Acontece que este diploma nacional foi adaptado à Região Autónoma da Madeira pelo Decreto Legislativo Regional nº 41/2008, que prevê que, no caso de eventos de prestígio internacional e de relevante interesse regional, reconhecidos por resolução do Conselho do Governo Regional, possam ser levantadas as restrições à publicidade do tabaco.
Por várias vezes o executivo madeirense accionou este mecanismo de excepção à lei do tabaco. Logo em 2009, por exemplo, o Governo presidido por Alberto João Jardim autorizou “excepcionalmente o patrocínio por empresas do sector do tabaco” ao Rali Vinho Madeira, por ser “o evento desportivo realizado na Região que mais projecta a Madeira, sendo transmitido por diversas cadeias de televisão, atingindo grandes audiências e constitui uma importante forma de promoção da Região no estrangeiro”, além de ser “um dos maiores eventos sócio-desportivos da Madeira, intensamente acarinhado, vivido e participado por todos os madeirenses, contribuindo também para a dinamização da economia Regional”.
Também o Governo Regional presidido por Miguel Albuquerque já permitiu publicidade de tabaqueiras em provas automobilísticas. Foi o que aconteceu em Outubro de 2021, com o Rally Madeira Legend. Neste caso, justificou-o com o facto de se tratar de uma “prova desportiva de prestígio internacional e de relevante interesse regional”, que pretende “reviver as famosas ‘Voltas à Ilha da Madeira em Automóvel’, evento intensamente vivido por várias gerações de madeirenses e que esteve na génese do actual Rali Vinho da Madeira”, e que só eram “possíveis graças ao patrocínio, de provas e ou veículos, por parte de empresas do sector do tabaco”.

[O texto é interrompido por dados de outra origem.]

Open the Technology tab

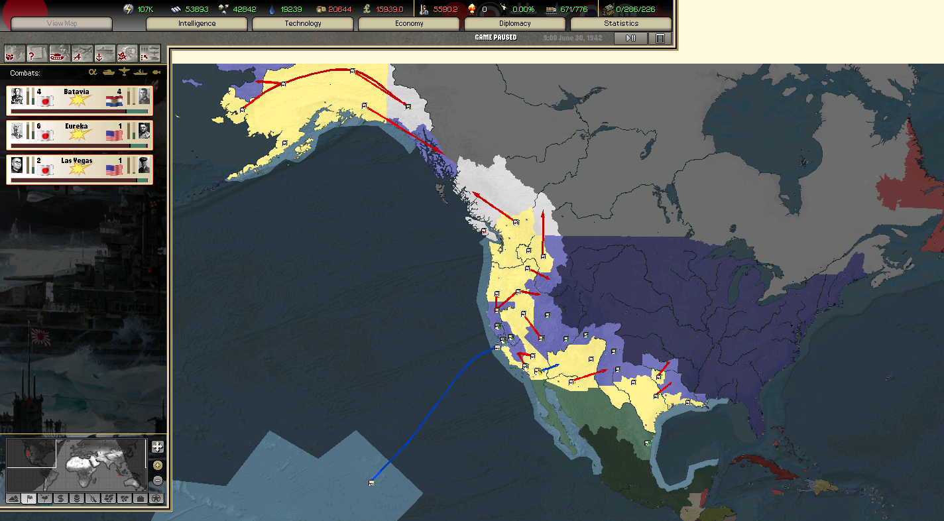(303, 24)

Por outro lado, ao longo dos anos, várias equipas madeirenses de automobilismo foram patrocinadas por produtos de tabaco. Carros pilotados por Miguel Nunes, Pedro Paixão ou Alexandre Camacho ostentaram a marca ‘Play’, registada pela Fábrica de Tabaco Micaelense.
A validade da base legal que tem permitido abrir excepções à publicidade do tabaco no automobilismo madeirense levanta, no entanto, dúvidas. Uma análise jurídica ao tema dos patrocínios de actividades desportivas por marcas de bebidas alcoólicas e produtos de tabaco, de âmbito nacional, da autoria de João Lima Cluny e Jorge Morais Carvalho (ver parecer aqui), concluiu que presentemente “a publicidade ao tabaco no desporto é totalmente proibida”. Estes especialistas observam que o Decreto-Lei n.º 226/83 abria algumas excepções para provas de prestígio internacional (como o Rali Vinho Madeira, Rally de Portugal ou a Baja Portalegre 500), mas que esse diploma foi revogado com a entrada em vigor da Lei n.º 37/2007. Assim, “desde 1 de Janeiro de 2008, deixou de ser possível fazer publicidade ao tabaco, mesmo nas provas desportivas de grande prestígio internacional” e “nem uma equipa nem uma competição podem ser patrocinadas por uma marca de tabaco, a qualquer nível, desde que exista uma forma de comunicação desse patrocínio”.
Apesar desta leitura, a verdade é que o Governo Regional continua a permitir, em casos pontuais, publicidade ao tabaco em provas automobilísticas. O tira-teimas sobre a legalidade deste regime de excepção só poderia ser feito em tribunal, eventualmente na contestação a alguma contra-ordenação.